Tuesday, 28 June 2016: 9:30 AM
Adirondack ABC (Hilton Burlington )
Brian A. Colle, SUNY, Stony Brook, NY; and
A. Naeger and A. L. Molthan
The primary goal of the Olympic Mountains Experiment (OLYMPEX) from November 2015 to February 2016 in Washington State was to verify and validate satellite measurements of precipitation from the Global Precipitation Measurement (GPM) satellites. However, this dataset also provides an opportunity to observe various orographic precipitation structures and associated microphysics and compare them with high resolution models. Previous field experiments over the Pacific Northwest (e.g., IMPROVE in early 2000s) illustrated the importance of mountain gravity waves in modifying the precipitation distribution from cloud water generation and riming above the narrow windward ridges to enhanced snow generation aloft over the broader windward slope. During IMPROVE there were relatively large microphysical uncertainties and errors associated with the snow and cloud water distributions. OLYMPEX offers an opportunity to revisit some of these issues with some more advanced microphysical schemes in the Weather Research and Forecasting (WRF) model.
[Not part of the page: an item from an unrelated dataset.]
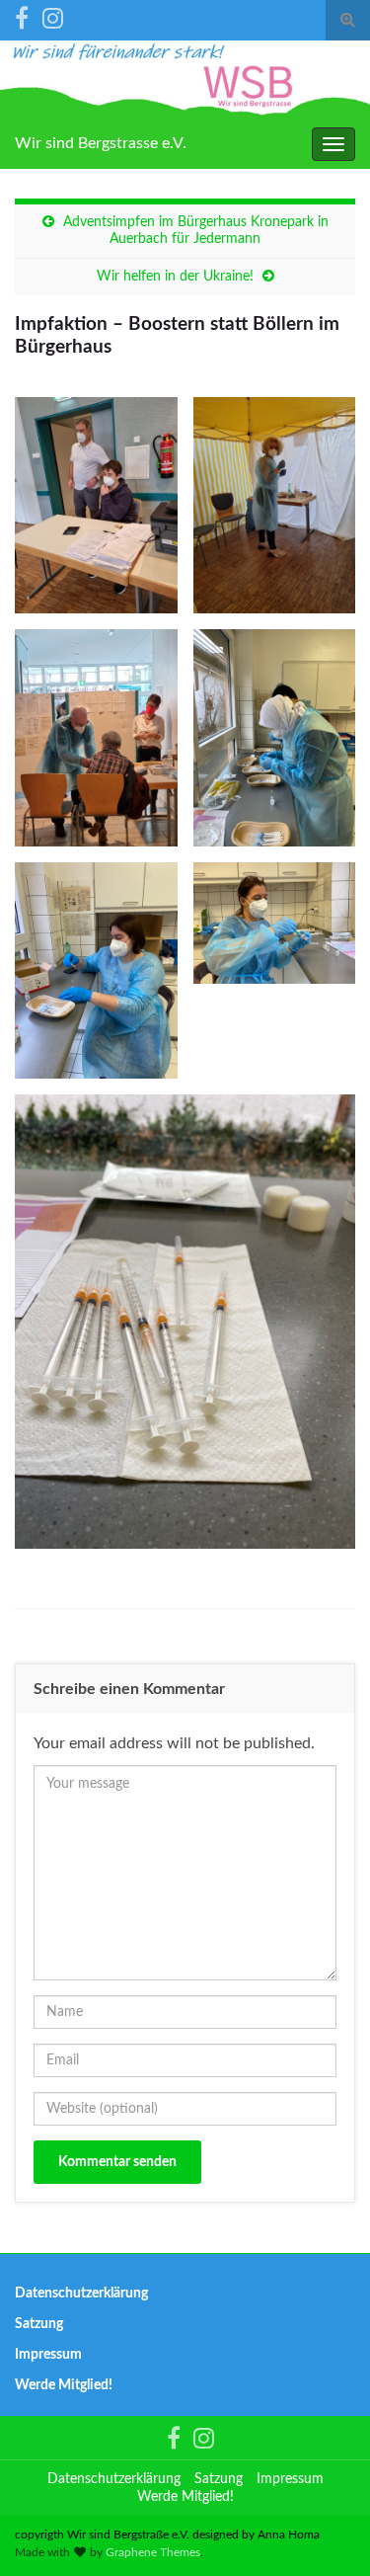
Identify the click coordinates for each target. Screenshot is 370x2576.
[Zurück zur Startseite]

For this presentation three cases will be highlighted (13 November 2015, 17 November 2015, and 8-9 December 2015). All three events were heavy precipitation events (100-300 mm over lower windward/southwest slope) associated with an atmospheric river extending from the eastern Pacific to the Pacific Northwest. Freezing levels were relatively high (~2 km ASL), so these events were used to evaluate the riming and cloud water accretional growth in the various WRF microphysical schemes. The WRF was nested down to 1-km grid spacing using the Rapid Refresh (RR) analyses for initial and boundary conditions for a relatively short 36-h simulation. Four different microphysical schemes were evaluated using surface gauge, ground radars (DOW, NPOL, and WSR-88D), and aircraft (Citation): the new predicted particle properties (P3) scheme, WSM6, Thompson, and YLin-Stony Brook schemes. This presentation will highlight some of windward flow and precipitation structures between the observations and WRF. The importance of properly simulating the partition between rimed and unrimed snow will be discussed as well as potential challenges in simulating the upstream moisture flux as demonstrated by using a few other analyses for initial/boundary conditions.